Russian writers, conscious of their calling, their integrity and their responsibility for their native-land, ought to demand a promulgation guaranteeing the freedom of thought and word. But this demand can morally carry weight only in the mouths of those writers, who are observant of the higher integrity of word and thought, who set truth and the right higher than whatever the interests. Over the course of these revolutionary months there has as it were grown dim the integrity and significance of Russian literature and Russian free thought. Too many of the Russian writers have been subjected to stifling street shouts about their "bourgeoisness", about the "bourgeoisness" of all the educated, of all the creators of culture. In them there has not proven a sufficient strength of resistance in the face of the raging elements, they go to pieces and begin themself to pronounce words, inconsistent with the depths of their being. With too many Russian writers there has not appeared their own unique idea, which they are called to introduce into the life of the people, and they instead seek for ideas in that very people, which is itself situated in darkness and in need of light. In Russia there ought to be heard truly free words about that moral savagery and ugliness, to which we have fallen, and these words ought to be raised above the struggle of classes, groups and parties, above the struggle for interests and the struggle for power, they ought to be a reflection of the Divine Word, to which only can be based the sanctity of the free word and free thought, now so abused and trampled upon. This is not a question of politics, this -- is a question of the people's ethics, a question of the religious conscience of the people. The people's conscience and reason ought to possess a centre, a central focus. And such a central focus can only be with the bearers of an higher spiritual culture, free of the slave-like orgies. We inevitably have to renew the spiritual foundations of our life and seek for the inner sources of freedom. A purely external path will drag us down to ruination and slavery. We have no further desire for more slavery, neither the old, nor the new. The revolutionary violence against free thought and words in essence bears within it the seeds of counter-revolution, it is the violence of the old demonic darkness and it cannot be tolerated in a free land.
7 October 1917
© 2006 by translator Fr. S. Janos
(1917 - 281 - en)
O SVOBODE I DOSTOINSTVE SLOVA. Article originally published in the weekly Journal "Narodopravstvo", No. 11, p. 5-7.

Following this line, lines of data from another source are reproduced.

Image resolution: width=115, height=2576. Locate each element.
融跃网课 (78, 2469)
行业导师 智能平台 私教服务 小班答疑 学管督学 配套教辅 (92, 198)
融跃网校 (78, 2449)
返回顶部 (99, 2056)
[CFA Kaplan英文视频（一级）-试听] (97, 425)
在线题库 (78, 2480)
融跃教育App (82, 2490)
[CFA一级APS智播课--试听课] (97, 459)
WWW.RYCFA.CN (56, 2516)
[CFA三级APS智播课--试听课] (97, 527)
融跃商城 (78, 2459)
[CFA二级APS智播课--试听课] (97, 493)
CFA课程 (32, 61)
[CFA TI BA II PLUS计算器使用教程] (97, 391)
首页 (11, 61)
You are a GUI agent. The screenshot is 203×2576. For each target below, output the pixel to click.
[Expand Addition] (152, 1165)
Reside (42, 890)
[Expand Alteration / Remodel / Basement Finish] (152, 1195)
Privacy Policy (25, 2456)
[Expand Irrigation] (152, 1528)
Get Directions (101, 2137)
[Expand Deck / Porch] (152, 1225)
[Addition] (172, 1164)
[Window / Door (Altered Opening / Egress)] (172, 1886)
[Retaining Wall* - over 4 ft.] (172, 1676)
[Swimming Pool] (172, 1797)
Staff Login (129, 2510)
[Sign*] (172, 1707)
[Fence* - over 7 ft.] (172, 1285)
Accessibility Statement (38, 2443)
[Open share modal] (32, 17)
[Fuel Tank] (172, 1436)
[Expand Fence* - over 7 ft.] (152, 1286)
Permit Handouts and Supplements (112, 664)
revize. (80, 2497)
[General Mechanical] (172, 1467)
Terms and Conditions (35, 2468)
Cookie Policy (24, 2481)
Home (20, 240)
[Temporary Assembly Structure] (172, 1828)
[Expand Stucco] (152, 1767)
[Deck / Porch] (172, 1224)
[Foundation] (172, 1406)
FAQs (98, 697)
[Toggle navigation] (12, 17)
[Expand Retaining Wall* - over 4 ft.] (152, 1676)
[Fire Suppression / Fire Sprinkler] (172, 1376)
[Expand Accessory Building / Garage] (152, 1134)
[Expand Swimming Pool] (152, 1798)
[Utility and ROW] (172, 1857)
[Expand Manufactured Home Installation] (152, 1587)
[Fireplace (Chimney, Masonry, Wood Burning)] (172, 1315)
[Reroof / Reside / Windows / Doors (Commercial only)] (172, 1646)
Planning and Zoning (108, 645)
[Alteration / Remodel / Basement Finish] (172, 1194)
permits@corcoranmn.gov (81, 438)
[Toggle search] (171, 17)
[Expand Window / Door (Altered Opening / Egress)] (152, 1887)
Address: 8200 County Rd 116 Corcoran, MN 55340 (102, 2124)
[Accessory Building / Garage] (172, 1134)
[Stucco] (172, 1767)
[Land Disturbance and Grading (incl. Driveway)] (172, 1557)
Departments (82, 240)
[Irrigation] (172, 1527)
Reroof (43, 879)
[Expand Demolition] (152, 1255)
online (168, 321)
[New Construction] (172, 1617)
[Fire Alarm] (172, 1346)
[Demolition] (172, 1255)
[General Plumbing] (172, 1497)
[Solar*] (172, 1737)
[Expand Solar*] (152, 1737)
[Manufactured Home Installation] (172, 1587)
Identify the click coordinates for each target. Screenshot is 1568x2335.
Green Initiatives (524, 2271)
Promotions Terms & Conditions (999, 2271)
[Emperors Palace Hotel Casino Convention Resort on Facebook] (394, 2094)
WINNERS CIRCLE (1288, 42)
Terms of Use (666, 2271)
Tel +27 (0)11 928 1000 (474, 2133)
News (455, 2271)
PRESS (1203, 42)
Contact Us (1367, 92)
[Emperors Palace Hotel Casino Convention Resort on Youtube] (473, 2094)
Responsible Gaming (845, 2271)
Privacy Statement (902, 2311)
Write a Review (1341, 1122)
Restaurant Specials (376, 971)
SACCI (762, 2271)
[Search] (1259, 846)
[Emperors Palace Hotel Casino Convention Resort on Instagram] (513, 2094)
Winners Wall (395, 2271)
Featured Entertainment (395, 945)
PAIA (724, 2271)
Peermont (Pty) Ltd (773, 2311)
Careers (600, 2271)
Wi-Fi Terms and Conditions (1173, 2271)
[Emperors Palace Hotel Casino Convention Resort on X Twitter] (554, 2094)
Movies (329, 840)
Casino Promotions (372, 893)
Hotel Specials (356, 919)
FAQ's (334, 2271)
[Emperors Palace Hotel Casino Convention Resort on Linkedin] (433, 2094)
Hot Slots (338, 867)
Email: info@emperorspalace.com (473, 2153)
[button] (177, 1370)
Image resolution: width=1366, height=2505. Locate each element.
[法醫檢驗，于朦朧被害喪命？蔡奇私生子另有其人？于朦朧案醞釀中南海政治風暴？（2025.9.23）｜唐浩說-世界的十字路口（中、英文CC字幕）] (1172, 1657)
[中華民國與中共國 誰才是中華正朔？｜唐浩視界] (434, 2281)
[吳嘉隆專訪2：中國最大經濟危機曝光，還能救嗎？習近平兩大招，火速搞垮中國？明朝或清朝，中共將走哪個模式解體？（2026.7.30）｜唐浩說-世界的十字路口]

Republished in Tom 4 of Berdiaev Collected Works by YMCA Press, in the collection of 1917-1918 Berdyaev articles under the title, "Dukhovnye osnovy russkoi revoliutsii (Stat'i 1917-18)" ("Spiritual Grounds of the Russian Revolution (Articles 1917-18)", Paris, 1990, p. 216-223.
1 [trans. note, n.b.: this is the 27 Feb./12 Mar. 1917 Russian "February Revolution" which formed the Provisional Government under A. F. Kerensky, which was supplanted by the 15 Oct./ 7 Nov. 1917 Russian "October Revolution" under the Communist Bolsheviks and V. I. Lenin. Berdyaev's present article here was published on 7 October 1917, late in the life of the Kerensky revolutionary democratic Provisional Government, and reflects the increasing chaos that led to its collapse.]
2 [trans. note: 28 Aug./ 10 Sept. 1917, when General L. G. Kornilov attempted to restore order during the prevailing chaos under the Provisional Government, and was in turn arrested, denounced and vilified by Kerensky, who relied increasingly upon the support of the leftist socialist soviet elements.]